### Fuente

**********

Gracias, maestro
Por Franco Ciancaglini para La Vaca
No tengo la altura ni la memoria ni las lecturas suficientes para hablar de Horacio González como seguramente muchas otras personas puedan y vayan a hacerlo. Soy apenas uno de sus miles de estudiantes, lector de sus decenas libros, editor de alguna de sus habituales participaciones mediáticas, seguidor diario de su estado de salud desde que me enteré que comenzó a complicarse.
Creo, igual, que le hubiera simpatizado que un mero estudiante lo saludara por última vez, estudiante de sus clases y libros, y también de sus pasillos y bares.
Somos muchos los dolidos por su muerte. Y no solo quienes mejor lo conocieron, que seguramente tendrán más y mejores cosas para decir, para confesar, para revelar de su humanidad cálida, amorosa y sensible, sino, sobre todo, porque también dejó huella en muchos de quienes apenas lo conocimos y ya lo quisimos.
Lo conocí en persona adentro de un aula de la Facultad de Filosofía y Letras, hace pocos años, cuando se le ocurrió dar un Seminario sobre Revistas Culturales. Fue un docente hablador, profundo, que hacía de cualquier clase un juego filosófico en el que mezclaba anécdotas, humor y algo del programa académico. Al menos en este último Seminario.
Me divertía mucho oírlo, aunque era costoso hacerlo durante las cuatro horas en las que se desarrollaba la cursada. A él también le costaba, por eso, tenía a su ladero, el joven Juan Laxagueborde. Y yo sabía que le costaba no solo por eso que mal llaman vejez.
Hay que decir que Horacio era mil veces más juvenil que muchos jóvenes de esa facultad y gozaba de mucha mejor salud (no voy a decir mental: salud docente) que muchos de sus colegas de Puán.
Ahora lo veo: Horacio era lo contrario del estilo soberbio, policía y ególatra que reina en varias de las cátedras de Letras, la carrera que cursaba entonces. Curiosa balanza de egos en la que los grandes y humildes no alardean y los mediocres humillan.
Ahí iba, calladito, Horacio, abriendo y molestando.
Horacio hablaba mucho, es cierto, pero siempre escuchaba. Y si escuchaba, te invitaba a provocar. Le molestaba lo obvio, eso que le encanta hacerte repetir a tanto docente ahí adentro.

**********

### Datos almacenados
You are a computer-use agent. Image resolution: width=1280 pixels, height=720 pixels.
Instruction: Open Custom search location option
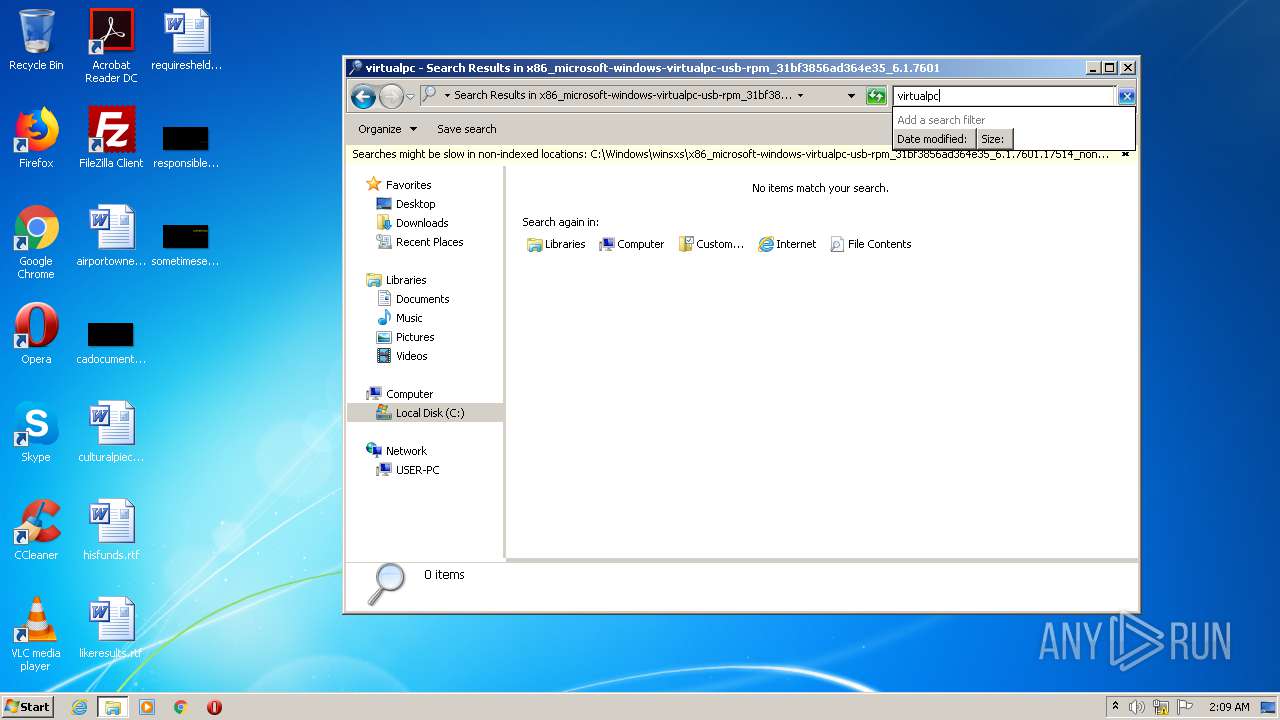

**********

### Consigna 1
Responde según la nota sobre Horacio González:
(a) ¿En qué facultad lo conoció en persona el autor?
(b) ¿Sobre qué tema era el seminario que dictó allí?
(c) ¿Quién lo acompañaba como ladero durante la cursada?
### Consigna 2
Sigue escribiendo la nota sobre Horacio González a partir de su última oración.
El material no cumple ningún papel en esto.

### Respuesta 1
(a) En la Facultad de Filosofía y Letras.
(b) Sobre revistas culturales.
(c) El joven Juan Laxagueborde.

### Respuesta 2
En ese Seminario de Revistas Culturales, terminé haciendo un trabajo que arriesgaba que la revista Humor había sido el semillero no solo de autores y dibujantes, sino de decenas de revistas hijas de aquel proceso comandado por Andrés Cascioli. El TP contenía hasta un árbol genealógico de revistas, una locura; teoría que, sin el rigor metódico de la academia, guardaba sentido en una investigación, entrevistas y experiencia propia que había volcado en el trabajo; un trabajo que hubiera sido bochado por quizá todos los profesores de esa misma Facultad, pero que Horacio eligió puntuar con un diez.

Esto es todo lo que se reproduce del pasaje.